やめろよ、と恥ずかしいのか抗議の声をあげるのも聞こえないふりをする。
今部屋にいるのははやととビアンキと、邪魔でしかないシャマルの三人しかいないのだから、気にする目なんてどこにもない。

母親が違うからなにかと気に障るでしょうとと小さな頃から周りには何かと言われていたが、そんな事はまったくない。
ビアンキは銀色の髪を持つ妹が大好きだ。
できる事ならどろどろに甘やかして可愛く着飾っていつも一緒にいたかった。

けれど、五歳になった頃にはやとはつなの遊び相手兼護衛としてボンゴレの屋敷に移ってしまったので、ビアンキと会う機会はめっきり減ってしまって、当時は心底落ち込んだ。
しかもしばらく会っていない間に、あんなにふわふわして可愛かった妹は、髪をざっくりと切って、男の子のような言葉遣いになっていたから、その時のビアンキの心情と言ったらとても表現しきれない。
おねえちゃん、と無邪気に呼んでくれる事もなくなって、いつの間にかタチの悪い男に引っかかって。

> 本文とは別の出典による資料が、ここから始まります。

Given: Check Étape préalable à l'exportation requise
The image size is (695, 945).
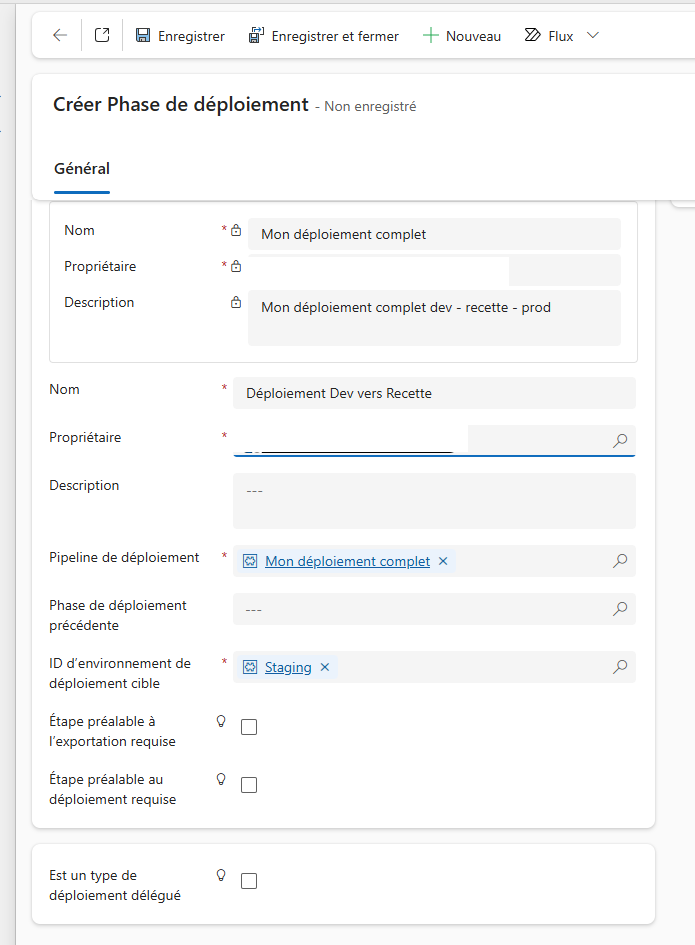Looking at the screenshot, I should [x=249, y=727].
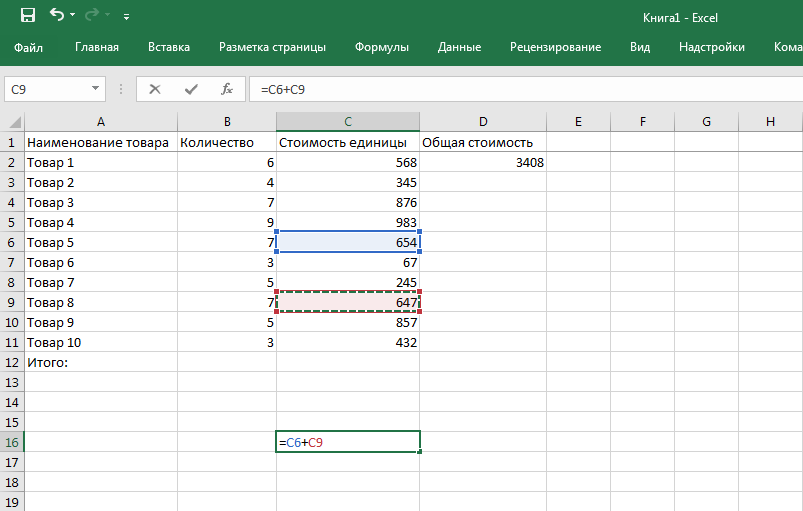Open the Файл tab

29,47
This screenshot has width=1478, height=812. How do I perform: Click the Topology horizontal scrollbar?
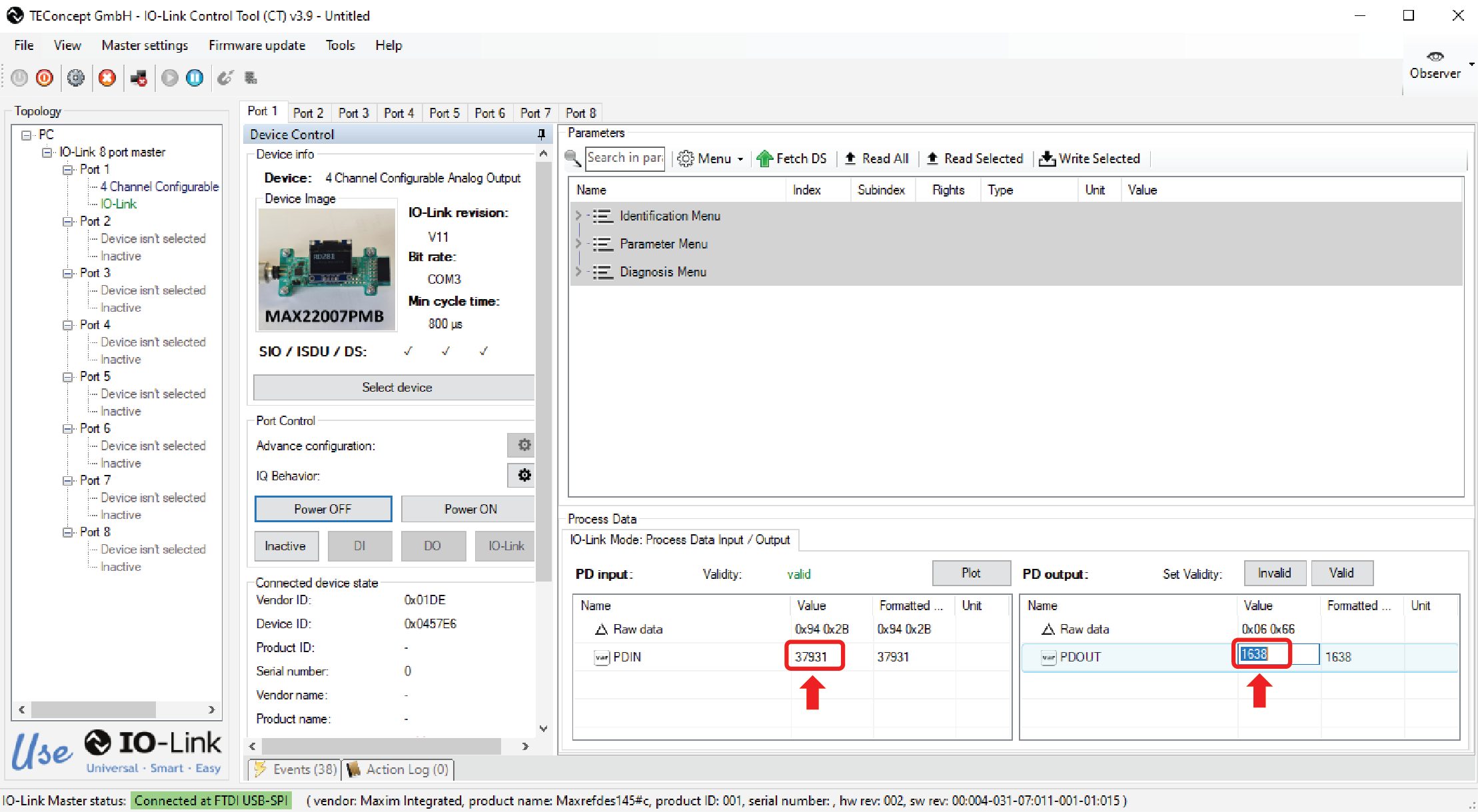[116, 709]
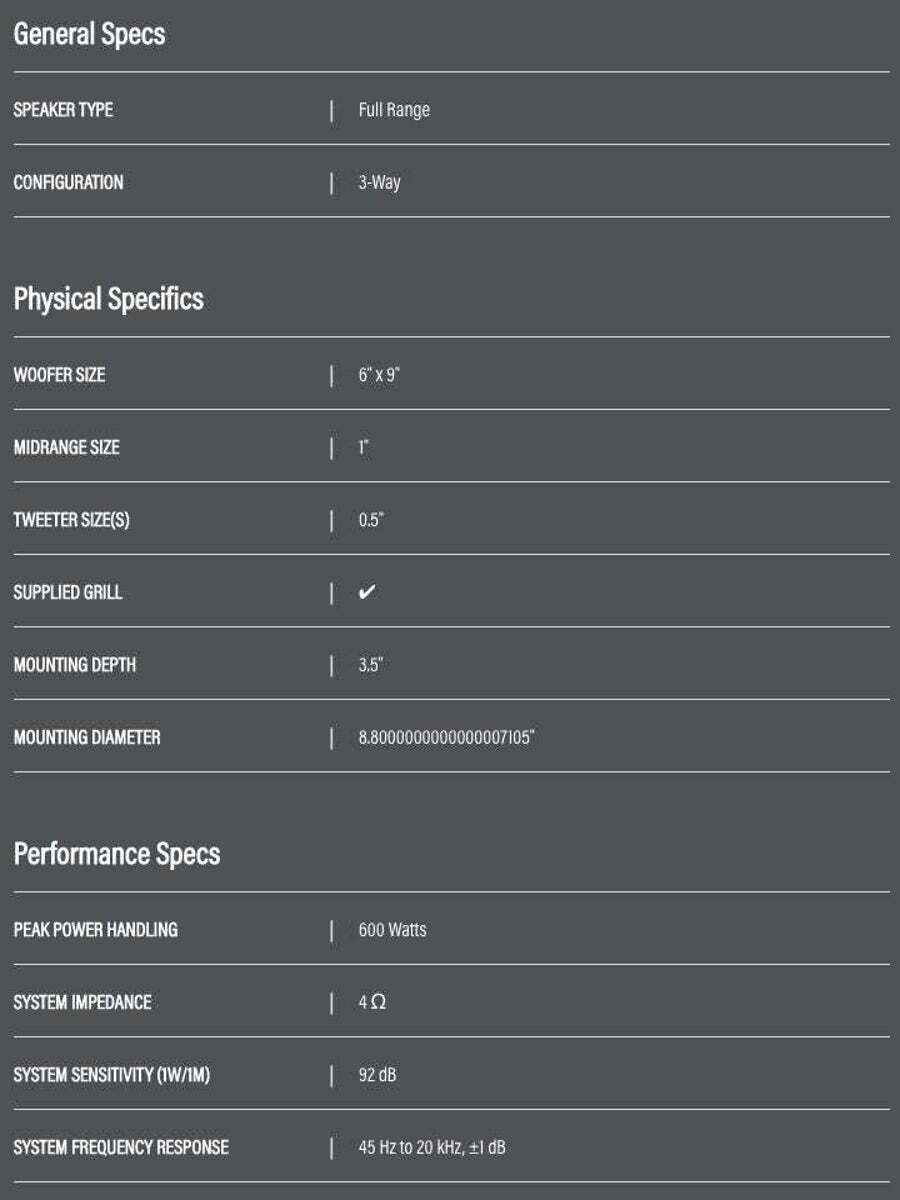The width and height of the screenshot is (900, 1200).
Task: Click the Woofer Size label
Action: click(x=59, y=375)
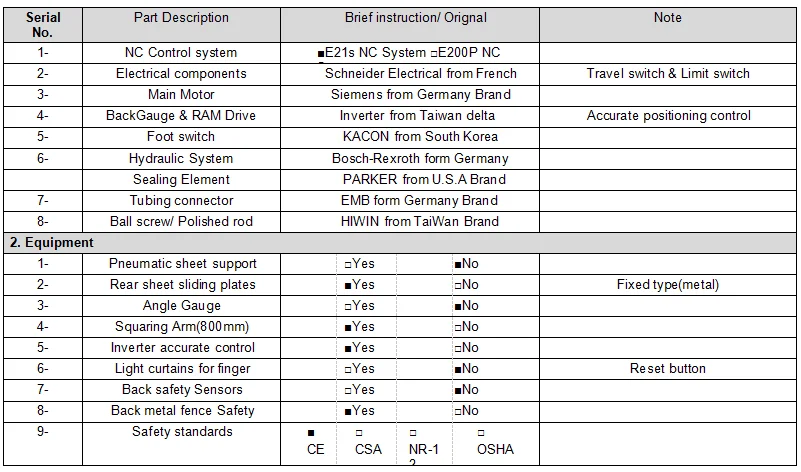Viewport: 801px width, 472px height.
Task: Select No for Back metal fence Safety
Action: tap(458, 411)
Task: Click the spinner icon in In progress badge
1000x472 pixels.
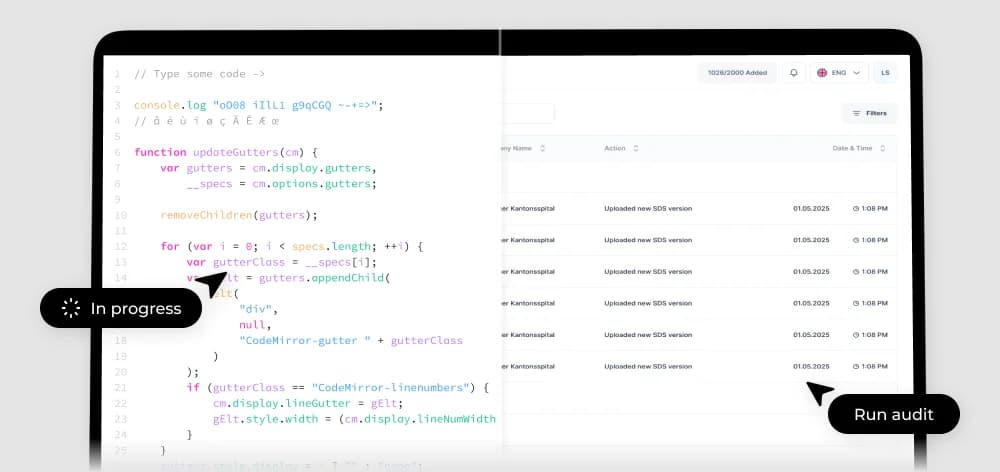Action: point(70,308)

――ちなみに今回の顛末としては、つなから「くれぐれも殺さないでね、お願いだから」という釘を刺された上で、あの男にはポイズンクッキングの餌食になってもらった。――


そんなわけで、今日の診察はビアンキがはやとにくっついてきたのだった。

「はやとが窒息死すんぞー」
「……あら、ごめんなさい、はやと」
ついつい力が入ってしまっていたようだ。
腕を緩めると、げほげほと咳き込みながらはやとがばっと体を引き剥がした。

お熱い兄弟愛ですコト、と茶化してから、シャマルが突っ込んだ。
「だけどお前、今度は子供産むんだろう」
「…………」
今回の件で山本もやっとこさ改心したようで、だったらそのうち結婚するのかねえ、という言葉の返事が冒頭のものだったのだが。

別にビアンキは、はやとがいるから結婚しないとかそういう事はまったくない。
リボーンの愛人だった時期もあったけれど、あのヒットマンの意識が妹と同じ年の少女にしか向いていないと気付いてからはそれも止めた。
もちろん彼の事は今も愛してはいるけれど。

――だけど愛しい愛しい妹がそう言うのなら。


「大丈夫よはやと、私結婚するから、コレと」
「はぁ!? は、初耳なんだけごふっ」
コレ呼ばわりをした医者の鳩尾に肘を入れてビアンキは目を丸くしている妹に向き直る。

はやとは何て言えばいいのかと戸惑いながら、微笑んでいるビアンキに言った。
「あの、姉貴……ほんっとーにアレでいいのか? むしろアレのどこがいいんだ?」
それはあなたとあの男にまるっと返したい言葉だったりするのだが、ビアンキはそうねと適当に言った。
正直その場凌ぎなので、どこがと言われても答えられないのだ。
……付き合いはそれこそ両親と同じくらいだというのに、目に付くところをいえば。
「男としてだめなところかしら」
「……姉貴の趣味がわかんねぇよ」
「シャマルのよさははやとのがよくわかっているでしょう?」
「……あれのいいところ」
聞き返すと、はやとも小さく唸りながら頭を捻った。
お前ら酷くねぇ? と涙目になっている医者には目もくれない。

「……腕はいいよな」
「顔もいいわね。たぶん」
「……文句言いながらでも面倒見はいい、と思う」
「ほら、いいところがあるじゃない」
「そ、うだな」
まあ姉貴がそれでいいならいいや、とにこり笑った妹の頭を撫でながら、今上がった事項は覚えておこうとビアンキは思った。

 

 

 


***
シャマビアは好きですが、パラレルではくっつくかはわかりません。